Table 4 Participants' postresults beliefs about having iron overload

Accuracy in understanding management recommendations

Table 5 indicates observed responses versus ones expected from recommendations in the CE summary letter. Multivariate analysis found that the accuracy of recall was affected by subjects' genotype (P < 0.0001), iron status (P < 0.0001), race/language (P < 0.0001), educational attainment (P < 0.0001), and information seeking (P = 0.023). Encouragingly, when a recommendation required action, at least two thirds of participants remembered it. This included either talking to family members about possible risk (92.7%) or telling them to be evaluated for HFE mutations or IO (82.8%), sharing results with their personal physician (79.1%), having their iron levels measured (70.0%), or having therapeutic phlebotomy (65.1%). On the other hand, when the CE letter did not contain a specific recommendation, many participants either thought they should do something or were unsure. Of particular concern were 573 respondents (44.2%) who erroneously believed or were unsure if they needed to have their physician monitor their blood iron levels and 368 (30.8%) who mistakenly thought or did not know if they needed phlebotomy. Only about half correctly recognized that they did not need to talk to their family members or to suggest that they be checked for HH/IO—meaning that at least 700 CE participants either believed or were unsure about whether their relatives were at risk.

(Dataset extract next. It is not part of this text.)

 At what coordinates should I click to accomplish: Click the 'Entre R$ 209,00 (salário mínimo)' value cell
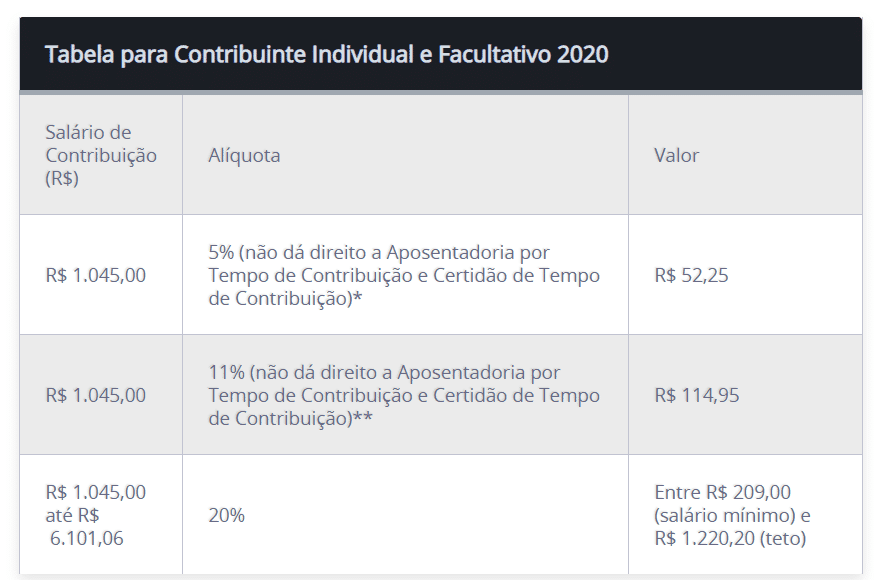pyautogui.click(x=745, y=515)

Table 5 Recollection of recommendations

Knowledge about hemochromatosis and IO

Of 25 questions asked about HH and IO, 9 (Table 6) were to determine whether subjects recognized health problems potentially associated with HH. Sixteen others (Table 7) assessed understanding of HH/IO causation, treatment, and inheritance. Each table presents these questions sorted (in descending order) by number of correct responses. There were more missing responses to questions about symptoms (range 6.0–12.5%) than to those about causation, treatment, and inheritance (2.8–4.5%). Questions with more “don't know” or incorrect responses also had a higher nonresponse rate. Of symptoms associated with HH/IO, fatigue was correctly recognized by nearly half, but impotence by only about a quarter. Almost two thirds were unsure or failed to recognize that HH/IO could cause diabetes. Several questions required respondents to correctly identify health problems not associated with HH/IO (i.e., asthma, prostate or ovarian cancer, multiple sclerosis, or painful menses), but only asthma was correctly recognized by over a quarter.

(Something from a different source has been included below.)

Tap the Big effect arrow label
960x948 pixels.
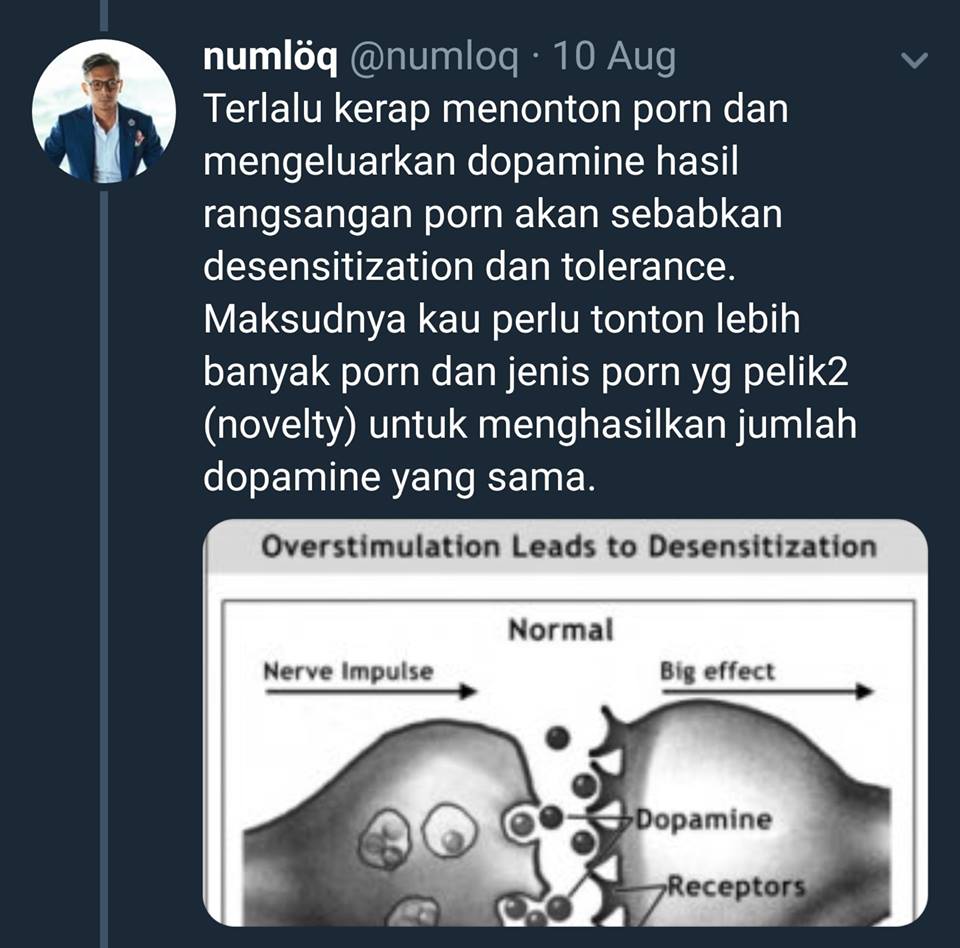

Table 6 Knowledge of symptoms associated with hemochromatosis
Table 7 Understanding of causation, treatment, and heritability of hemochromatosis and iron overload

At least four fifths of CE participants knew that one could have HH without knowing (88.9%), that accumulation of iron causes problems (80.8%), and that it is important to treat HH before organ damage occurs (81.0%). Two thirds (66.4%) understood that siblings of an affected individual were also at risk. Slightly fewer (60.9%) knew that HH could be treated or that treatment involves phlebotomy (61.5%). Less than half (45.0%) believed that HH could be fatal. Interestingly, although over one third (37.8%) recognized that not everyone with gene variations would have “too much iron in the blood,” over half (52.3%) thought a gene test alone could find IO if it was already present. This last statement was the only one that had more incorrect than correct answers—resulting in a negative mean score (−0.33) on the item. Two questions with the highest proportions of “don't know” responses required recognizing that men usually get HH earlier than women do and that different HFE mutations confer different risks for IO.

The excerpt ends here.